11. Sample Problems with Solutions

Problem 1: Gravitational Force Between Two Spheres

Two solid spheres of masses 10 kg and 15 kg have radii 0.5 m and 0.3 m respectively. They are placed such that their surfaces are 1 m apart. Find the gravitational force between them.

Solution:

Distance between centers:

\( r = 1 + 0.5 + 0.3 = 1.8 \, m \)

Force:

\( F = G \frac{m_1 m_2}{r^2} = 6.674 \times 10^{-11} \times \frac{10 \times 15}{(1.8)^2} \approx 3.09 \times 10^{-10} \, N \)

Problem 2: Satellite Orbit Height

A satellite orbits Earth with a velocity of 7.5 km/s. Calculate its height above the Earth’s surface. (Given \( R_{earth} = 6400 \, km \), \( g = 9.8 \, m/s^2 \))

Solution:

Using orbital velocity formula:

\( v = \sqrt{\frac{GM}{r}} = \sqrt{gR_{earth}^2 / r} \)

Rearranged:

\( r = \frac{g R_{earth}^2}{v^2} \)

Convert units:

\( v = 7.5 \times 10^3 \, m/s \)
\( R_{earth} = 6.4 \times 10^6 \, m \)

Calculate \( r \):

\( r = \frac{9.8 \times (6.4 \times 10^6)^2}{(7.5 \times 10^3)^2} \approx 1.1 \times 10^7 \, m \)

Height \( h = r - R_{earth} = 1.1 \times 10^7 - 6.4 \times 10^6 = 4.6 \times 10^6 \, m = 4600 \, km \)

Problem 3: Escape Velocity from Moon

Find the escape velocity from the Moon given its radius \( 1.74 \times 10^6 \, m \) and acceleration due to gravity \( 1.62 \, m/s^2 \).

Solution:

\( v_{esc} = \sqrt{2 g R} = \sqrt{2 \times 1.62 \times 1.74 \times 10^6} \approx 2375 \, m/s \)

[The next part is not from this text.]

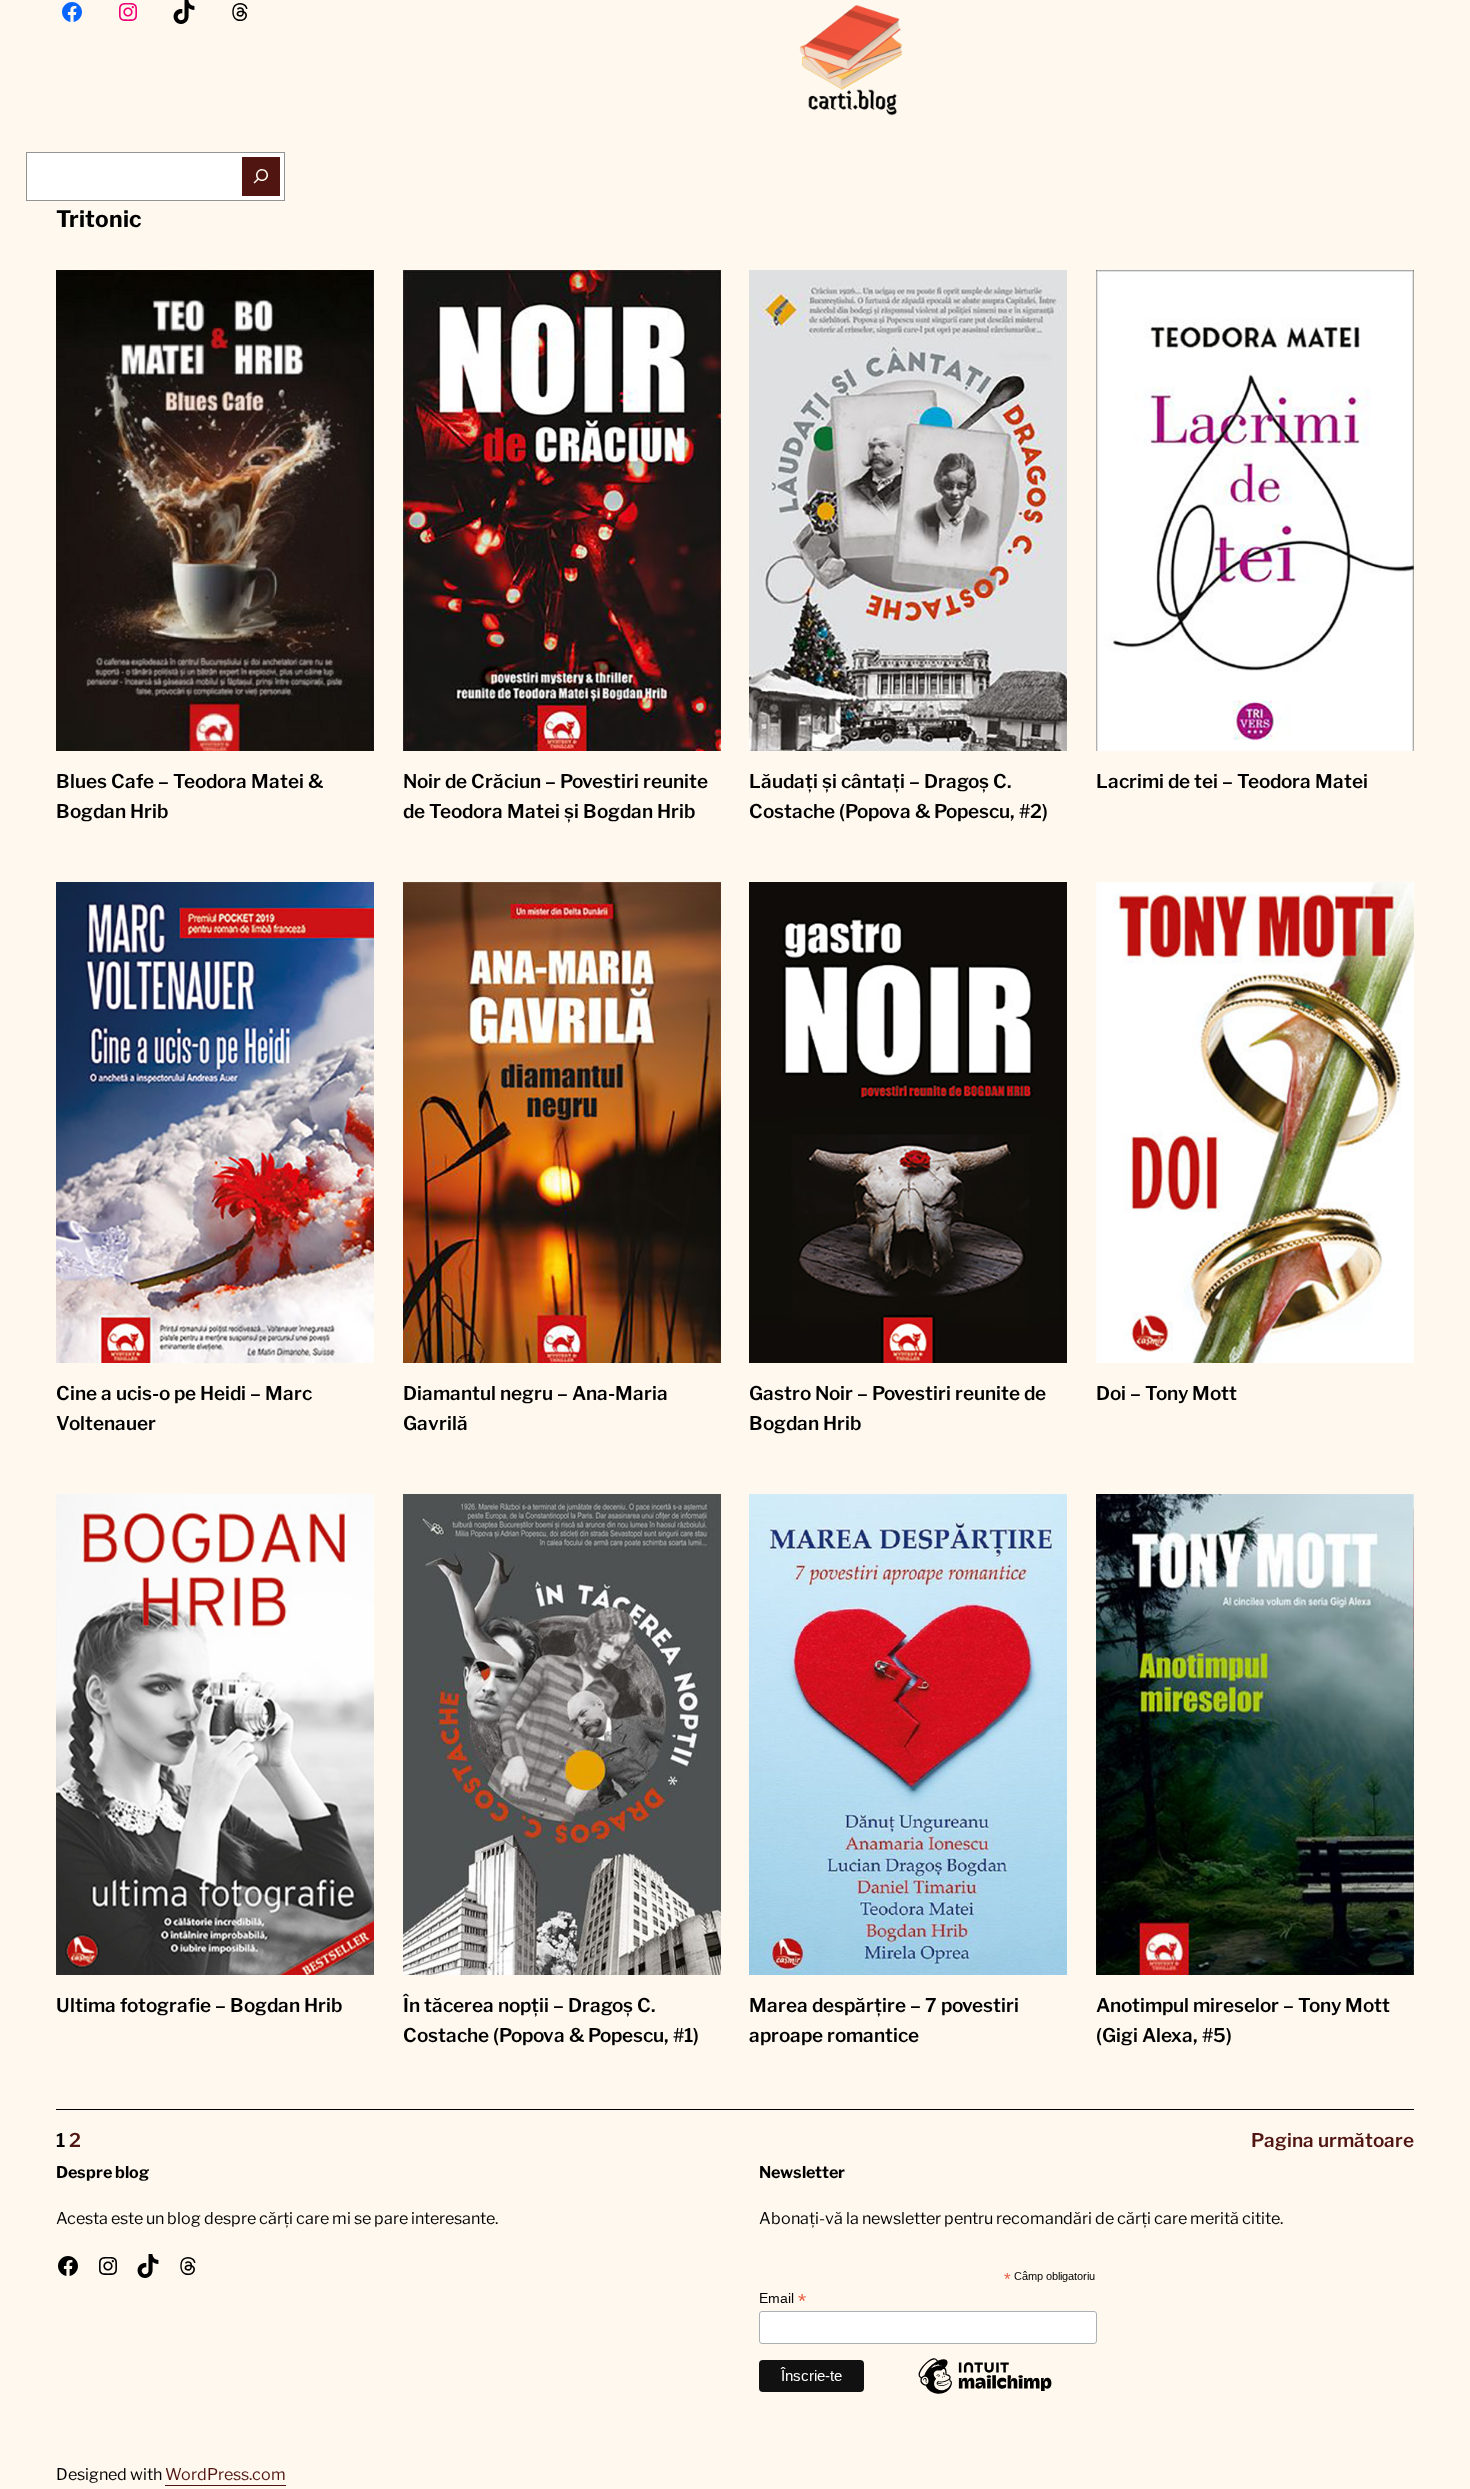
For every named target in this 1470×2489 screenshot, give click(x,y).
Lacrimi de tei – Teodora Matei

12. Tips & Tricks to Ace Gravitation in JEE

Memorize key formulas: Newton’s law, gravitational field, potential, escape velocity, orbital velocity.
Understand concepts: Difference between gravitational force, field, potential, and energy.
Practice vector addition: For fields due to multiple masses.
Use dimensional analysis: To check formula correctness.
Solve previous years’ questions: Especially on satellite motion, gravitation inside Earth, and Kepler’s laws.
Keep track of units: Always convert to SI before calculations.
Draw clear diagrams: For orbits, forces, and vectors.

13. Conclusion

Gravitation is a vital topic that tests your conceptual understanding and mathematical skills. A strong grasp of Newton's law, gravitational fields, potentials, orbital mechanics, and energy concepts can boost your JEE Physics score significantly. Practice problems regularly, and apply the formulas carefully while maintaining clarity in your approach.

This complete guide serves as your foundation for mastering Gravitation in JEE Physics. Keep revising the concepts and solving problems to build confidence and speed.